Carl D’Apolito-Dworkin
Design Critic in Architecture
Gund 219b
Carl D’Apolito-Dworkin is associate partner and project architect at Preston Scott Cohen, Inc., where he has been the project lead and co-lead designer of many large public buildings. His built projects include the Temple Beth Shalom Synagogue in Overland Park, Kansas (2024), the Anhui Province Museum of Science and Technology (2023), the Renovation of Temple Beth El in Springfield, MA (2019), the Xining City Center (2019), the Heifei International School (2019) and the Taubman College of Architecture + Urban Planning at the University of Michigan (2016). He was co-lead designer for the firm’s project in the Venice Biennale American (2016)
Carl’s research investigates translations between matter and mathematical models to transform each. He aligns dual modes of investigating material, ways of making, environmental conditions and processes of change to predict, guide and negotiate indeterminacy in construction. He has focused on the standardization of facade components in different fabrication systems, constraint modeling to preserve flexibility late into project delivery, simulation of airflow, developable approximation of complex form, and interactions between the social geometries of site-lines, acoustics, accessibility and ritual.

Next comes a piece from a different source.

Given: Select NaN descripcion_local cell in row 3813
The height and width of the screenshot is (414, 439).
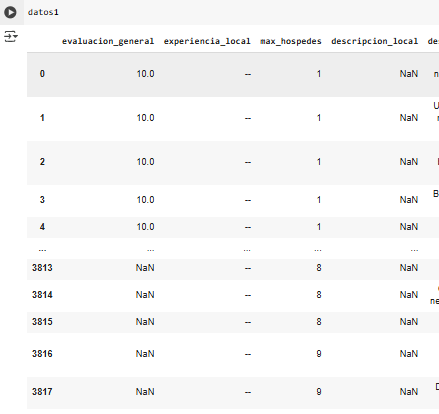Looking at the screenshot, I should 409,268.
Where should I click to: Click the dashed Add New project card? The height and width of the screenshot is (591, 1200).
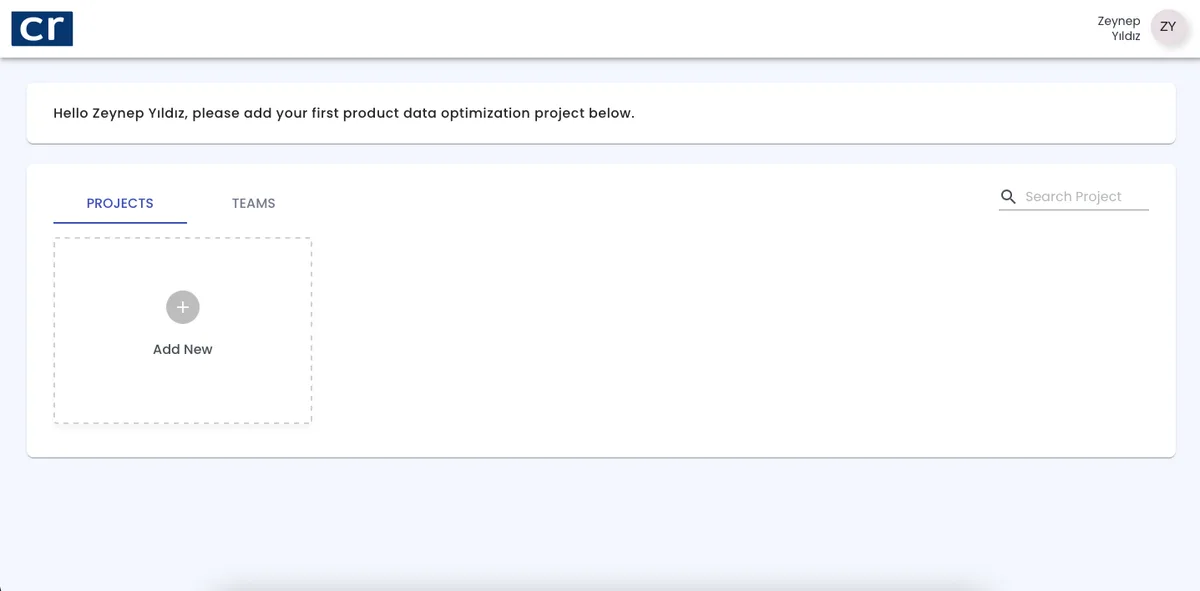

Carl received his M. Arch from the GSD where he was awarded the AIA Henry Adams Medal and his B.A. summa cum laude from Yale University where he received the Louis Sudler Prize for the Arts. Carl has taught as a Design Critic at Harvard’s Graduate School of Design, a part-time Lecturer at the University of Pennsylvania’s Weitzman School of Design and a part-time Lecturer at Northeastern’s College of Art Media and Design.